Waterproof to IPX-8 standard, 2M.
Size: 181mm(L)x 68.00mm(bezel diameter)
Weight: 520g without battery.
MSRP: ~$220










My X40 came in a hard cardboard box with cut-out packing foam. Along with the light was a good quality lanyard, belt holster with closing flap, extra o-rings, spare tail switch boot cover, USB charging cable with AC adapter and DC car adapter. The manual wasn't ready when the light was shipped to me, but I was supplied with an electronic copy.













From left to right: AW Protected 18650; Eagletac Protected 3400mAh; L3 X40; Thrunite TN30; Nitecore TM15; Fenix TK75; Niwalker BK-FA02. 

All dimensions are directly measured, and given with no batteries installed:

*L3 Illumination X40*: Weight: 517.2g (~655g with 3x18650), Length: 182mm, Width (bezel): 68.0mm
*Fenix TK75*: Weight: 516.0g (~700g with 4x18650), Length: 184mm, Width (bezel): 87.5mm
*Nitecore TM15:* Weight: 450.6g (~634g with 4x18650).
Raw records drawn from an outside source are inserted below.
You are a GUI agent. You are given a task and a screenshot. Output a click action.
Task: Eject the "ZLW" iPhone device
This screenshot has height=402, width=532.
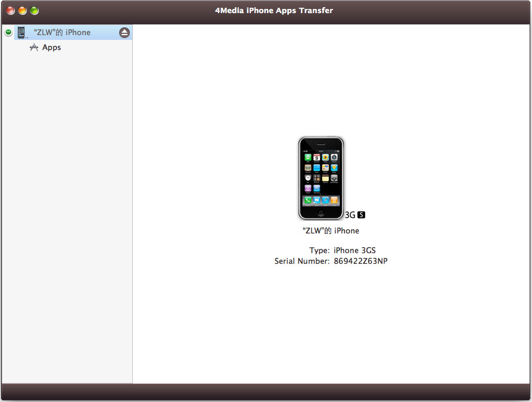click(124, 33)
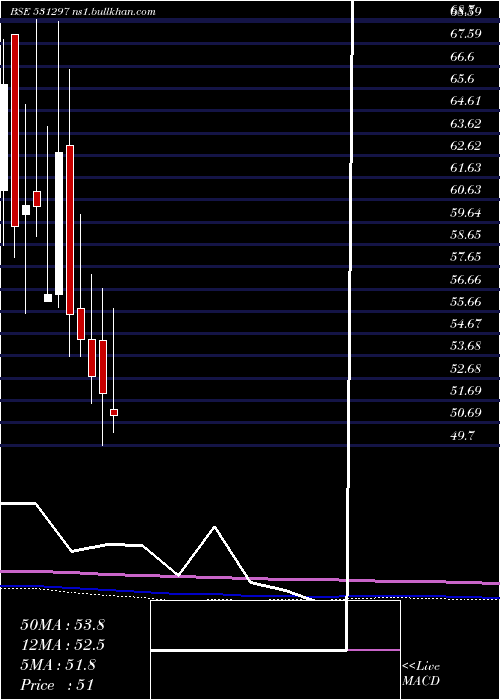Viewport: 500px width, 700px height.
Task: Select the tallest red candlestick body
Action: 15,130
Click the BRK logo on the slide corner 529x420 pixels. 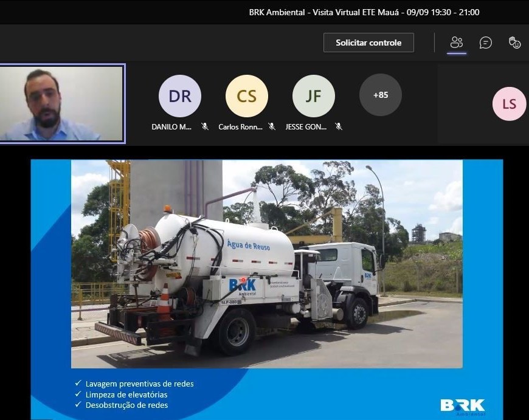[463, 405]
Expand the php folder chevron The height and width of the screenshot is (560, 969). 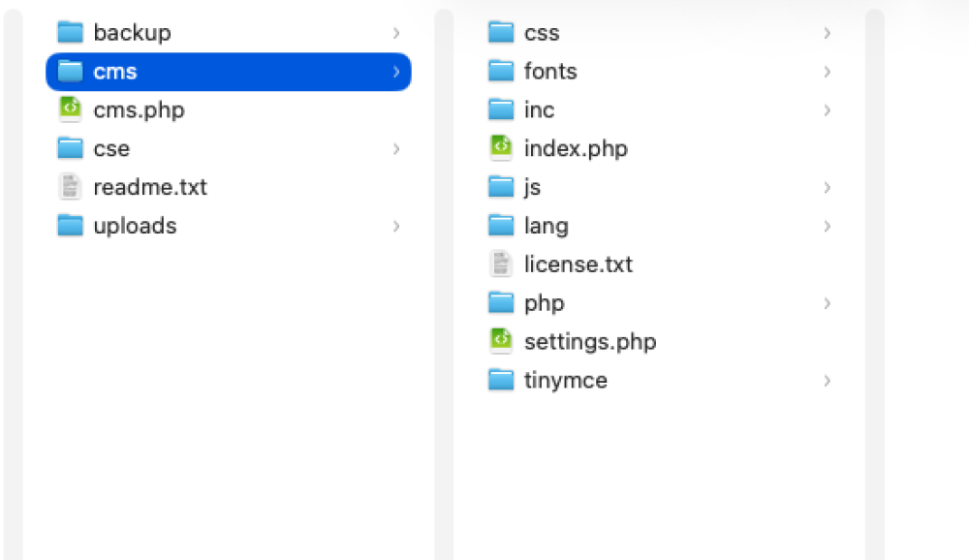coord(827,303)
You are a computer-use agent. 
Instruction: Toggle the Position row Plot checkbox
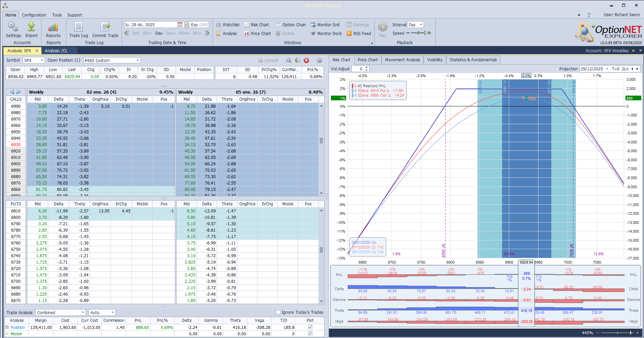tap(310, 327)

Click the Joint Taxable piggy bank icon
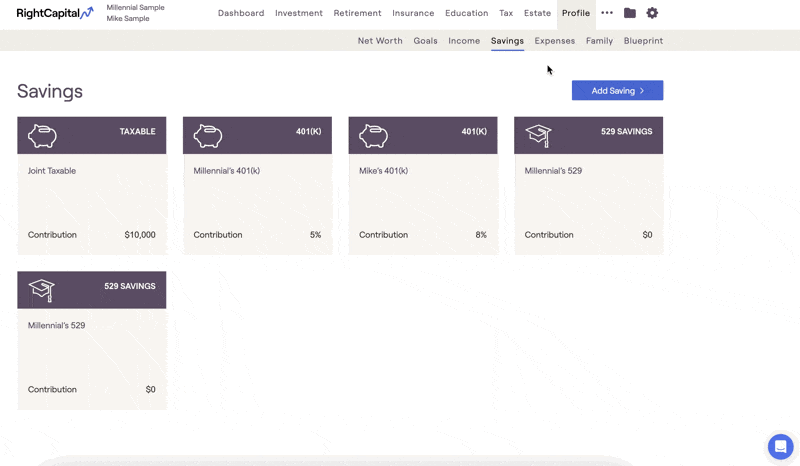42,136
Length: 158mm, Width (bezel): 59.5mm
*Nitecore TM11*: Weight: 342.6g (~526g with 8xCR123A), Length 135.3mm, Width (bezel): 59.5mm 
*Sunwayman T60CS:* Weight: 338.9g (~477g with 3x18650), Length: 145.0mm, Width (bezel): 60.0mm
*Thrunite TN30*: Weight: 468.2g (~620g with 3x18650), Length: 179mm, Width (bezel): 64.3mm, Width (tailcap): 49.0mm 
*Xtar S1 Production*: Weight: 876.0g (~1028g with 3x18650 protected), Length: 240mm, Width (bezel): 83.4mm
*Olight SR92*: Weight: 1.15 kg (with battery pack), Length: 271mm, Width (bezel): 98mm 

The overall size and weight of the X40 is in keeping with other lights of this class. Note there is a lot of variation in the class, depending on what features you are looking for.
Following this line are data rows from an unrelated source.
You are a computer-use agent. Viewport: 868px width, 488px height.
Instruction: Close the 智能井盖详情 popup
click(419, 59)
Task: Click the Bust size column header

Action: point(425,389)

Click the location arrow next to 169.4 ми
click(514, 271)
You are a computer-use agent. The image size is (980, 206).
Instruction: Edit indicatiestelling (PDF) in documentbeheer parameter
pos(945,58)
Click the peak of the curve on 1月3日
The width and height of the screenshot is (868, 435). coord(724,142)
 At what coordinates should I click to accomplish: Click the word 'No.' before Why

The X40 build is probably most reminiscent of the Thrunite TN30, although with a more distinctive control ring (more on that in a moment). Anodizing is a flat black, and seems to be in very good shape on my sample. Labels are sharp and clear, and include a serial number.

Knurling is present over most of the handle, and is of fairly high aggressiveness. Combined with the control ring flats and heatsink fins in the head, I would say overall grip is pretty good. Light can roll fairly easily, but the indented flats in the head help limit that somewhat.

There are flat indents on the control ring to help with feel. There is a label mark on the control ring that lines up with the labels on the head. Going clockwise, the output modes are min output "3 lms" (first detent), lowest level of the continuously-variable ramp (second detent), output ramp, "max" output (third detent) and "strobe" (fourth detent). The detents are firm at each level, with even resistance across the ramp area. 

Screw threads are traditional triangular cut, but seem of good quality.






The light can tailstand stably, and the tailcap cut-outs facilitate access to the switch. Switch is a forward clicky switch (i.e., press for momentary, click for locked-on). Switch feel has a slightly longer traverse than typical, with a definite click. There is a charging dock in the tail that connects to the supplied USB-cable. See below for a discussion.










There is also a small LED indicator. It is green when the light is on and the batteries well charged (or, when charging, if the batteries are fully charged). It is orange when on and the batteries are <50% power. It is red when on and the batteries are <30% (or when batteries are being charged), and flashing red when the on and the batteries are <10%.






There is a triple set of springs in the base, in addition to the spring in the head. The extra set of springs in the tail is obviously required for the charging feature. FYI, I notice the contact board says SupBeam X40 … 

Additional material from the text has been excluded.